Instructions for the task = Lines below that hold the word "link" must be copied in full.

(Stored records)
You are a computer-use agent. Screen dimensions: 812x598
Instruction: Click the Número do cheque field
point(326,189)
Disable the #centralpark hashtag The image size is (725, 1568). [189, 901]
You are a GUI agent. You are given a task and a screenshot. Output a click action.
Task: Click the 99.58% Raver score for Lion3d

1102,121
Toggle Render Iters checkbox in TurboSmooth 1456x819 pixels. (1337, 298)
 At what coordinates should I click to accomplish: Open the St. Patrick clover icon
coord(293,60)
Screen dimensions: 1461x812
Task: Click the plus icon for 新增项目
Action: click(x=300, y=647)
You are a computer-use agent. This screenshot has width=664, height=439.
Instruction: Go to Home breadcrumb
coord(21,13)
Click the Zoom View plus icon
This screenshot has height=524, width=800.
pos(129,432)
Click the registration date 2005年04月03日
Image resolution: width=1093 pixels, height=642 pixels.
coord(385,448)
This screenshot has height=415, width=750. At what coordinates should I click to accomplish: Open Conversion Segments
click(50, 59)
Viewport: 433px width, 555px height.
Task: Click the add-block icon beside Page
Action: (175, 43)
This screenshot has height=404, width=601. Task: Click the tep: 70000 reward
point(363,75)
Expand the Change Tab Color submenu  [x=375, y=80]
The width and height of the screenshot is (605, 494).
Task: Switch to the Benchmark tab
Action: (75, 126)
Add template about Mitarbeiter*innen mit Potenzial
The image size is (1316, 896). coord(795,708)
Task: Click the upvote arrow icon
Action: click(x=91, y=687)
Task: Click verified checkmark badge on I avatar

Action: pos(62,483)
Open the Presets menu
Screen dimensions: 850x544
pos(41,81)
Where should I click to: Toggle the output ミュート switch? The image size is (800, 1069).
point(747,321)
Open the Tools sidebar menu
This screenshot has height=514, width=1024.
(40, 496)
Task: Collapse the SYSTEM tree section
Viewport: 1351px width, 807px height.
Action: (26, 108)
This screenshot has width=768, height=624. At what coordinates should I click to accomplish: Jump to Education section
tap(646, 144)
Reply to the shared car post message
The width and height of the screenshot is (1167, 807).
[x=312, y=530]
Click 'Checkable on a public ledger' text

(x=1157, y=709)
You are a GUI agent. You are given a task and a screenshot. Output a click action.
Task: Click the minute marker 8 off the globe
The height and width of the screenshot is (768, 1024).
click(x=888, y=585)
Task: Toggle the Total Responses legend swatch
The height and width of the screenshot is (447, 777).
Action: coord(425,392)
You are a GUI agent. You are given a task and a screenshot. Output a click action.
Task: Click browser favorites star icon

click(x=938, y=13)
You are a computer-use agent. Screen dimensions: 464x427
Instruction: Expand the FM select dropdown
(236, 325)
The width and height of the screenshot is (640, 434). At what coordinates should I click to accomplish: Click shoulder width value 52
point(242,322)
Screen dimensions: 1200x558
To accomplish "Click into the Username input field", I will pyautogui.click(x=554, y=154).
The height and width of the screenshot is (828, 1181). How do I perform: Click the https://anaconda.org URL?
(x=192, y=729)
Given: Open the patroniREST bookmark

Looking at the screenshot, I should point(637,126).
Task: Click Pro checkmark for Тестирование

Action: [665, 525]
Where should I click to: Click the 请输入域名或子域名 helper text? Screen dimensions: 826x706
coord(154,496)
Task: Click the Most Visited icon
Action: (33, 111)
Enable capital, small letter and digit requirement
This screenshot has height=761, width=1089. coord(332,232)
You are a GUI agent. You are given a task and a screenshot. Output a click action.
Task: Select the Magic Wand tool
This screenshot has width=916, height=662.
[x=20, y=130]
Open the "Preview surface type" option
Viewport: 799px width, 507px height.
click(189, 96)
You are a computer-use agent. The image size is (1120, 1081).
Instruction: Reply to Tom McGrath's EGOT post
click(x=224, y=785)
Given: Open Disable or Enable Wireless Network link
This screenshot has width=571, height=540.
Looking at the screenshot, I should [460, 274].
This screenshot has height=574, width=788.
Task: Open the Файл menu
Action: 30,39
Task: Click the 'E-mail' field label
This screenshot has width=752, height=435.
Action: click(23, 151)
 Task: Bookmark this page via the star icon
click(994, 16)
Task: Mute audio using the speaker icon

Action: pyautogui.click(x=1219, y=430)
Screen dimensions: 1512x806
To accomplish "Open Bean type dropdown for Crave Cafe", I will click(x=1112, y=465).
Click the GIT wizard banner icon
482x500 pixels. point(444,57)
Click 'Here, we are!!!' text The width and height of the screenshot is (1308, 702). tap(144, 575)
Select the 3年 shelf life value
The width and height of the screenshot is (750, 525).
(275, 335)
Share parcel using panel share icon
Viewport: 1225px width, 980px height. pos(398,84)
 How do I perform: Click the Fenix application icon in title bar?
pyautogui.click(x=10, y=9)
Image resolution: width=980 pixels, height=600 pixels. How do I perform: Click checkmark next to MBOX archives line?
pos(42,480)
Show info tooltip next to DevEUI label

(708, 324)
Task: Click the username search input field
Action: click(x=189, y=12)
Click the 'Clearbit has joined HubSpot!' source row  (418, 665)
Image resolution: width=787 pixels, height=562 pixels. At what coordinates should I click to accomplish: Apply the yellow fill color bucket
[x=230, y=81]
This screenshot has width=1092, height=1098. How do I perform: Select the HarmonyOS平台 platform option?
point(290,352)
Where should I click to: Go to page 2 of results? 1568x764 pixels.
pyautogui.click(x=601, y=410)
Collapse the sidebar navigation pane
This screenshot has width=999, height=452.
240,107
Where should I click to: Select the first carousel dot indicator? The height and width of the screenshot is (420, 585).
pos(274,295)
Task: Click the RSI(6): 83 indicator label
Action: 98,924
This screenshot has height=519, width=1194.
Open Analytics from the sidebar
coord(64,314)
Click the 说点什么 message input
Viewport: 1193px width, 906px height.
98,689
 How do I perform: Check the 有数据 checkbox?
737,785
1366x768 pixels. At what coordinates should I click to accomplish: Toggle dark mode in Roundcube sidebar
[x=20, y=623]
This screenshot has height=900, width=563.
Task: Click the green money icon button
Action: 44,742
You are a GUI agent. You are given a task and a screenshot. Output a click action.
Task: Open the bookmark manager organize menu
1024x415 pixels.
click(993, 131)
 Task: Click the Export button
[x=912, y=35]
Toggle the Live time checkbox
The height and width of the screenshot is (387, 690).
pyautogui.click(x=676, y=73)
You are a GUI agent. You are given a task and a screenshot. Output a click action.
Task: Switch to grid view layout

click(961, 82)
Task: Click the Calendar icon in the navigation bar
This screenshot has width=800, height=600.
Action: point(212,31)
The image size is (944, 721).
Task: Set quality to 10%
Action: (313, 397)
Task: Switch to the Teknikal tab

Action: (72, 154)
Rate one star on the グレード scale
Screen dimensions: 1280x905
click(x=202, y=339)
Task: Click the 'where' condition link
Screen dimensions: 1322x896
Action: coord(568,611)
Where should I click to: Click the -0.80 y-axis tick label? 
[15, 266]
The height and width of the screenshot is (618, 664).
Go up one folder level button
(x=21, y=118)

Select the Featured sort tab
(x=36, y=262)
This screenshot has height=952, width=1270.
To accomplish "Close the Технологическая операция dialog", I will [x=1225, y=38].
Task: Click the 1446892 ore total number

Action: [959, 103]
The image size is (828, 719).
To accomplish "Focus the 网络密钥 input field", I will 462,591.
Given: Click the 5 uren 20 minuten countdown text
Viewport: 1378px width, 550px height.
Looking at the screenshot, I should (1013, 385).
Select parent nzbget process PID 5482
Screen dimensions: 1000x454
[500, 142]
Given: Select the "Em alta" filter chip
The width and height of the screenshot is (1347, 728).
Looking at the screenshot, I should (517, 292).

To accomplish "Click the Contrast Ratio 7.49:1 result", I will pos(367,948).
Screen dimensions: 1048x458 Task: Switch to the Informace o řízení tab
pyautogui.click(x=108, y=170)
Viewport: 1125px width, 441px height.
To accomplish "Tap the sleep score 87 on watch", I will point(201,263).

Exercise answer =
Given: Open Disable or Enable Wireless Network link
Task: Click the 'where' condition link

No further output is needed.